(a) For purposes of this section:
(1) “Pharmacy rewards program” means a promotional arrangement under which a retailer provides a consumer with store credits, discounts or other tangible benefits in exchange for the consumer filling drug prescriptions through such retailer or its affiliate;
(2) “HIPAA authorization” means an authorization to disclose medical records that meets the privacy requirements of the Health Insurance Portability and Accountability Act of 1996 (P.L. 104-191) (HIPAA), as amended from time to time, or regulations adopted thereunder;
(3) “Protected health information” has the meaning assigned to it in 45 CFR 160.103, as amended from time to time; and
(4) “Marketing” has the meaning assigned to it in 45 CFR 164.501, as amended from time to time.
(b) Prior to enrolling a consumer in a pharmacy rewards program, a retailer shall provide the consumer with a written plain language summary of the terms and conditions of such program.

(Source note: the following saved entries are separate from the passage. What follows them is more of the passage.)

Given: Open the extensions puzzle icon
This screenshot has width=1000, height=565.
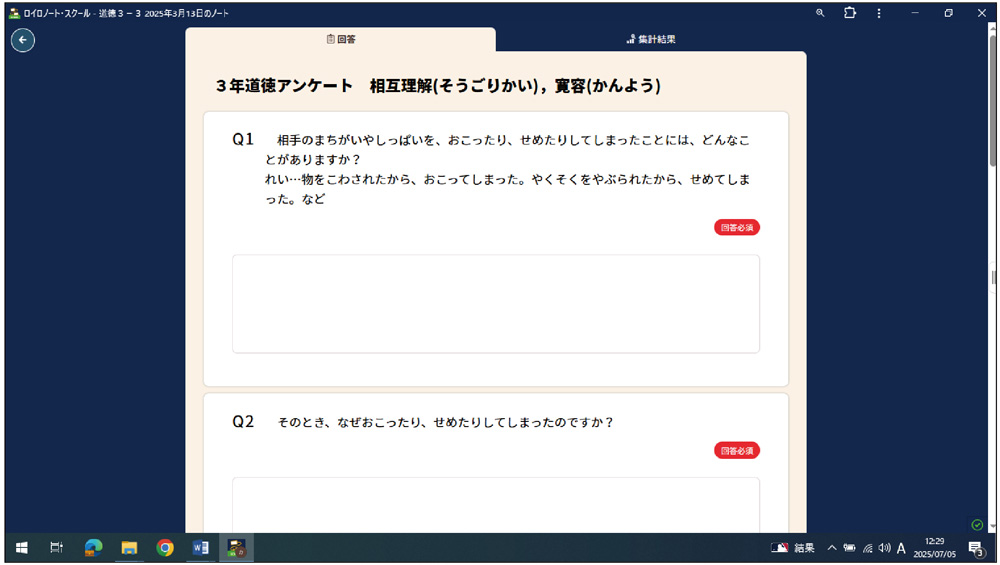Looking at the screenshot, I should 850,13.
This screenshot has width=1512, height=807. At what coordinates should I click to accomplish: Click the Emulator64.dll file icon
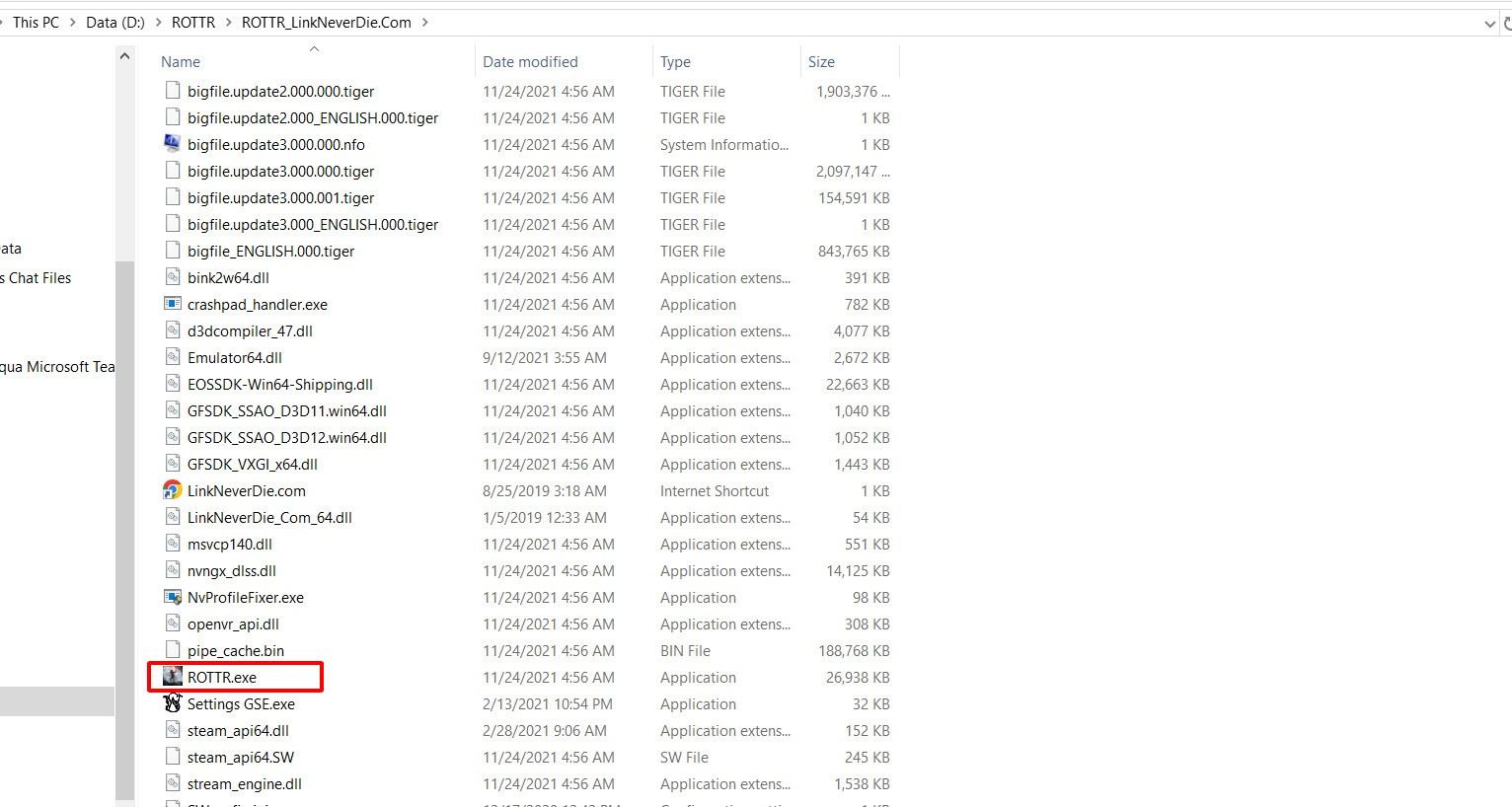[172, 357]
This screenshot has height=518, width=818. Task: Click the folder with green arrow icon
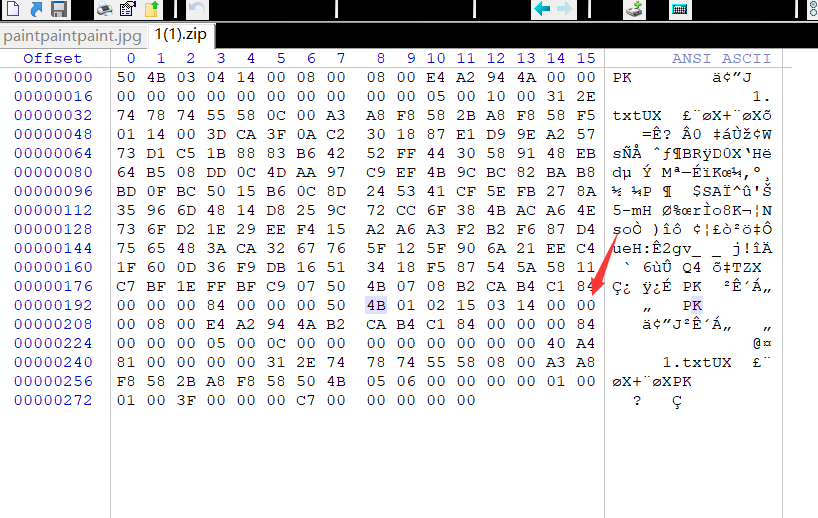pyautogui.click(x=151, y=8)
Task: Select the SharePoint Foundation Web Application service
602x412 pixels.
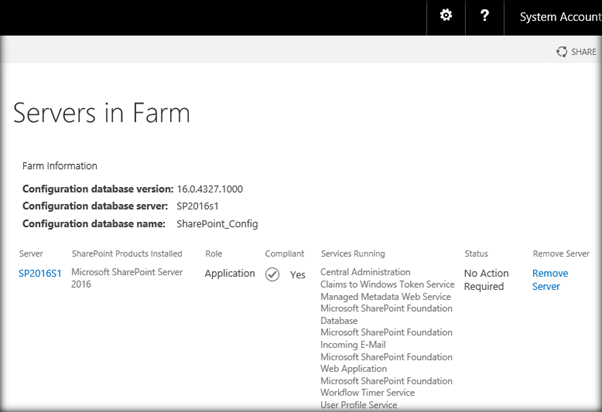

If the consumer is required to sign a HIPAA authorization form to participate in the program, the retailer shall include information on the form, adjacent to the point where the HIPAA authorization form is to be signed, that states: (1) The specific uses or disclosures of protected health information the HIPAA authorization allows, (2) whether protected health information obtained by the retailer will be disclosed to third parties and, if so disclosed, that such information will not be protected by federal or state privacy laws, (3) which, if any, third parties will have access to the consumer’s protected health information, (4) how the consumer may revoke the HIPAA authorization, and (5) that the consumer is entitled to a copy of the HIPAA authorization form once signed.
(c) The terms “HIPAA”, “Health Insurance Portability and Accountability Act of 1996”, “HIPAA authorization”, “protected health information” and “marketing” shall be defined in promotional materials, in the plain language summary required pursuant to subsection (b) of this section, and on the HIPAA authorization form adjacent to the point where the HIPAA authorization form is to be signed, if such terms are used in such materials, summary or enrollment form.
(d) A violation of subsection (b) or (c) of this section shall be deemed an unfair or deceptive act or practice in the conduct of trade or commerce under subsection (a) of § 42-110b.